[Lincoln, Abraham]. The First Conspiracy to Assassinate Abraham Lincoln, Breaking News in The New York Herald, 1861
The New York Herald
New York, Sunday Morning, February 24, 1861. Whole No. 8934. Printed newspaper. Folio. 8 pp. Creasing from old folds; separations along center vertical fold, some repairs to same.
Breaking front-page news of a conspiracy to prevent President-elect Abraham Lincoln from assuming the presidency: "Startling Intelligence" of the "Alleged Plot to Assassinate Him" and his "Sudden Departure" for Washington, D.C.
A special dispatch from Harrisburg, dated the day prior, reports, "the city was startled just now by a rumor that Mr. Lincoln had left by a special train...Two hours before the Herald reporter obtained the facts, but was kept locked in a room, unable to use them, until half an hour before this despatch was written. The details of the whole affair were obtained by him...In brief, Mr. Lincoln, the President elect, left Harrisburg secretly at six o'clock last evening, took a special train over the Pennsylvania Central Railroad to Philadelphia, thence took a special train to Washington...The reason for this movement, so extraordinary and unprecedented, is that Mr. Lincoln's friends believe, from information acquired--I am not permitted to tell how--that if he carried out his programme, and left by special train at nine this morning, the train would either be run off an embankment, blown up by grenades placed beneath the track, or some way destroyed...or that, this failing, Mr. Lincoln would be mobbed and assassinated in Baltimore..." Further dispatches report more detail on Lincoln's hurried and secret journey from Harrisburg to Washington, D.C.: reporting his arrival in Baltimore on February 23 in disguise ("Mr. Lincoln arrived here at eight o'clock, incog., and went direct to Washington"), and then his arrival in Washington later that day, where he was received by President Buchanan and other delegations.
On page four is printed Lincoln's February 22 speech in Philadelphia at Independence Hall, stating "that all the political sentiments I entertain have been drawn, so far as I have been able to draw them, from the sentiments which originated and were given to the world from this hall.

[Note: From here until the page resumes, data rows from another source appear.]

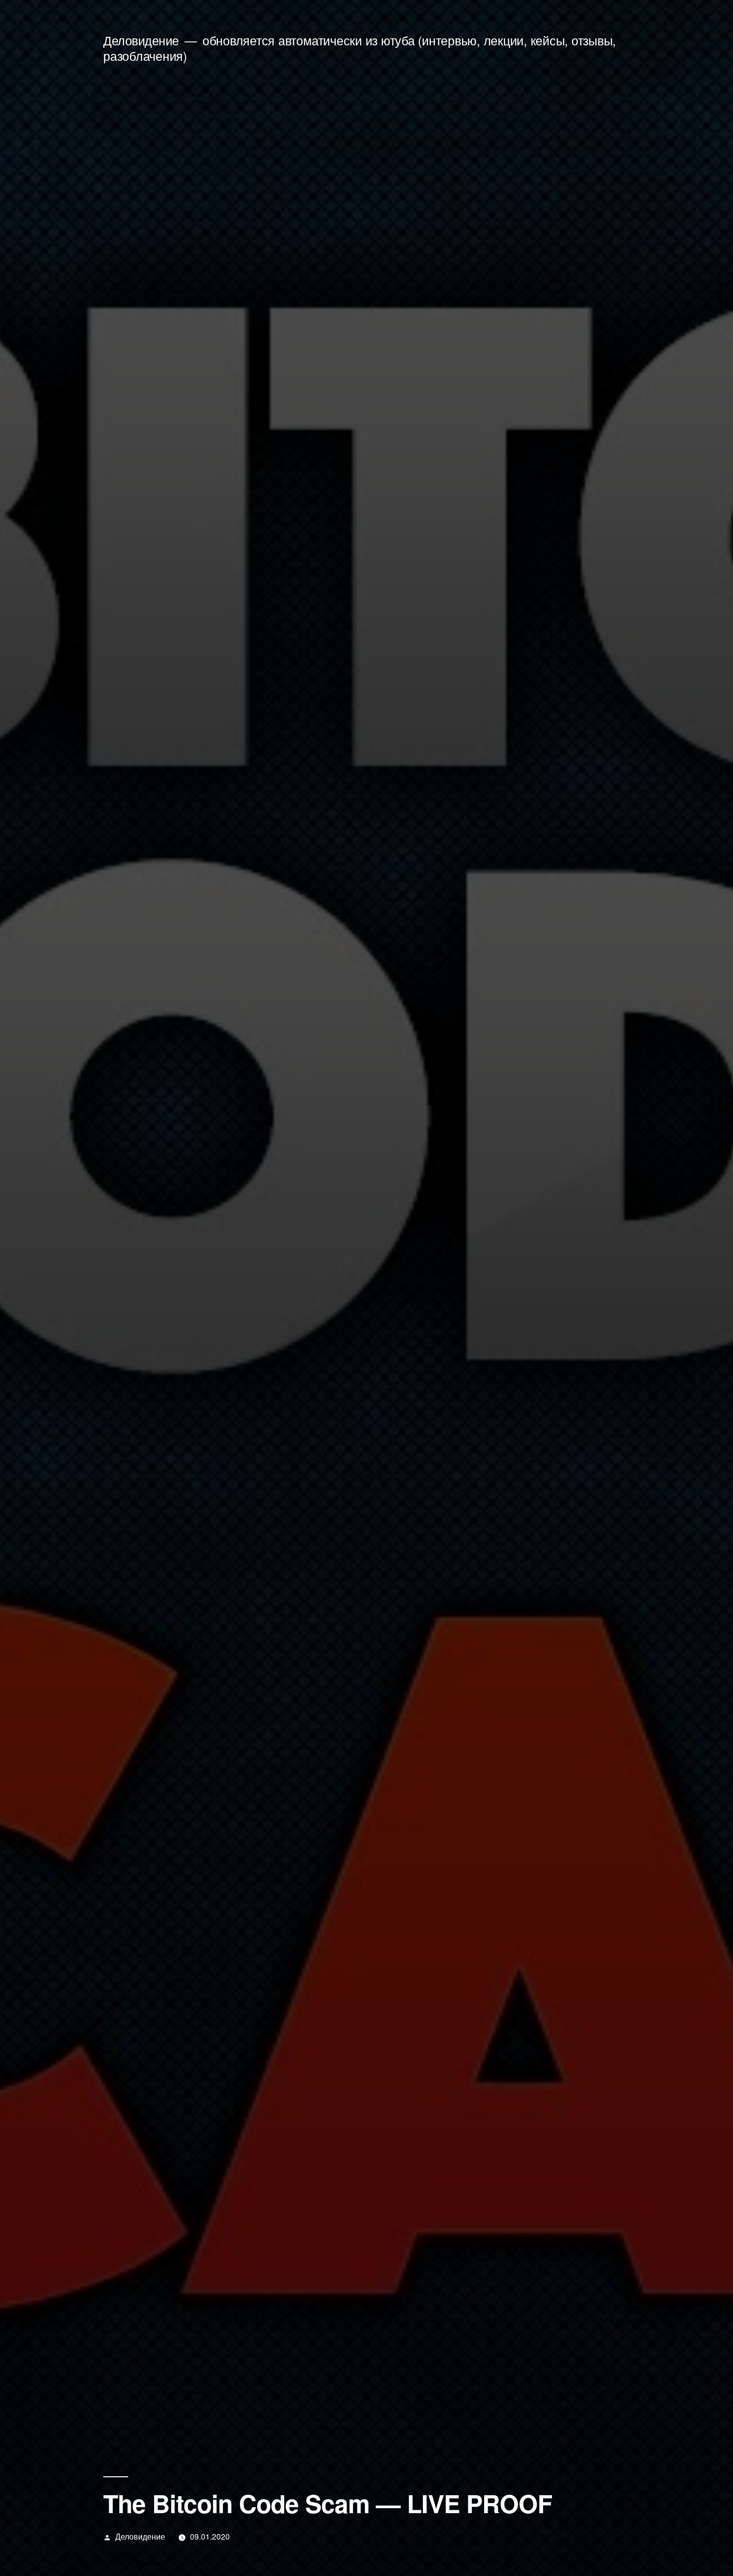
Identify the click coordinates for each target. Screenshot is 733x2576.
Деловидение (141, 40)
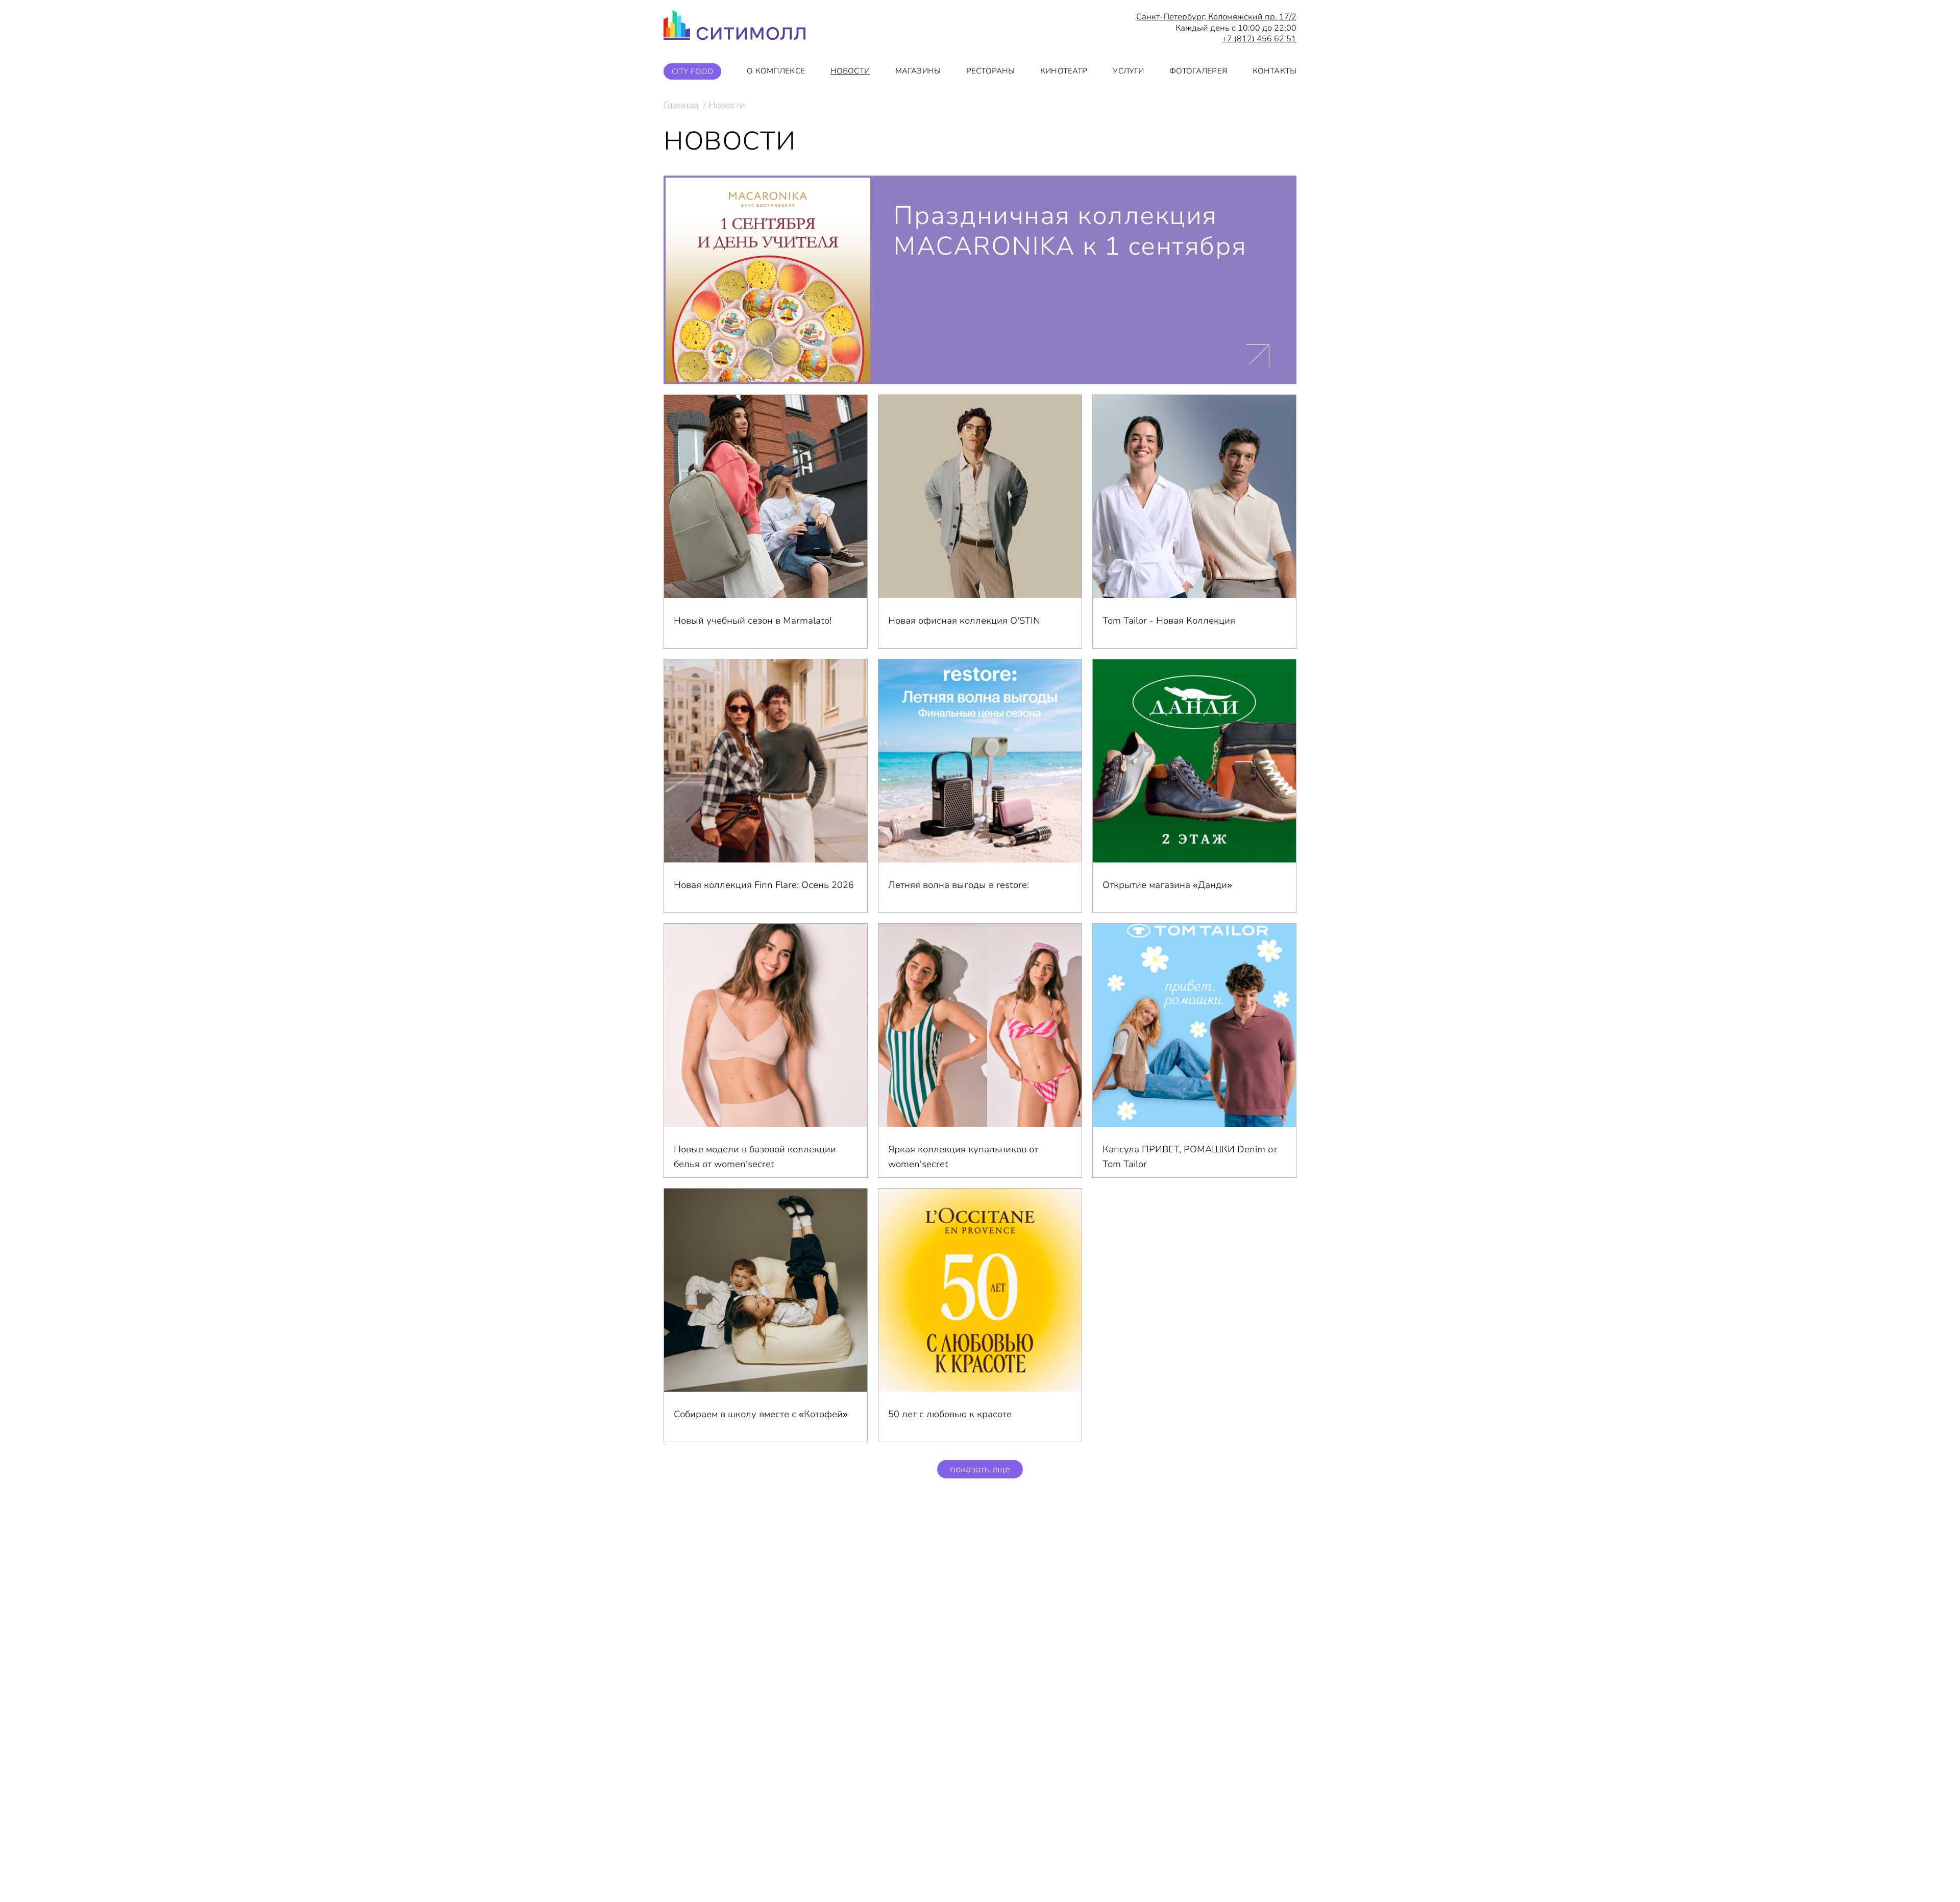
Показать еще (980, 1469)
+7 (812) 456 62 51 (1259, 39)
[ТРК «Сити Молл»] (734, 28)
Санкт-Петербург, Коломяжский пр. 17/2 (1216, 17)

I have never had a feeling politically that did not spring from the sentiments embodied in the Declaration of Independence..."
Detective Allan Pinkerton, operating undercover in Baltimore during the two weeks before Abraham Lincoln's inauguration, uncovered a plot to assassinate the President-elect as he passed through the city en route to Washington, D.C. Pinkerton's investigation began after Moses Felton, an executive of the Pennsylvania, Wilmington, and Baltimore Railroad, hired him to investigate rumors that secessionists planned to sabotage his rail lines. Disguised as a wealthy Southern stockbroker, Pinkerton infiltrated local business circles and discovered a secret secessionist group led by Cypriano Ferrandini, a Corsican barber. On February 21, Pinkerton informed Lincoln of the threat. Lincoln initially hesitated, insisting first on a public stop in Harrisburg and then Philadelphia before altering his route. On the night of February 22, he agreed to a covert passage. Disguised in a shawl and accompanied by Pinkerton and others, Lincoln secretly traveled by an overnight train through Baltimore under the cover of darkness. To prevent news of his movement from spreading, the group cut telegraph lines along the route. They successfully arrived in Washington unscathed and unrecognized at dawn on February 23, prompting Lincoln to remark upon exiting the train, "Well, boys, thank God this prayer-meeting is over."
This lot is located in Philadelphia.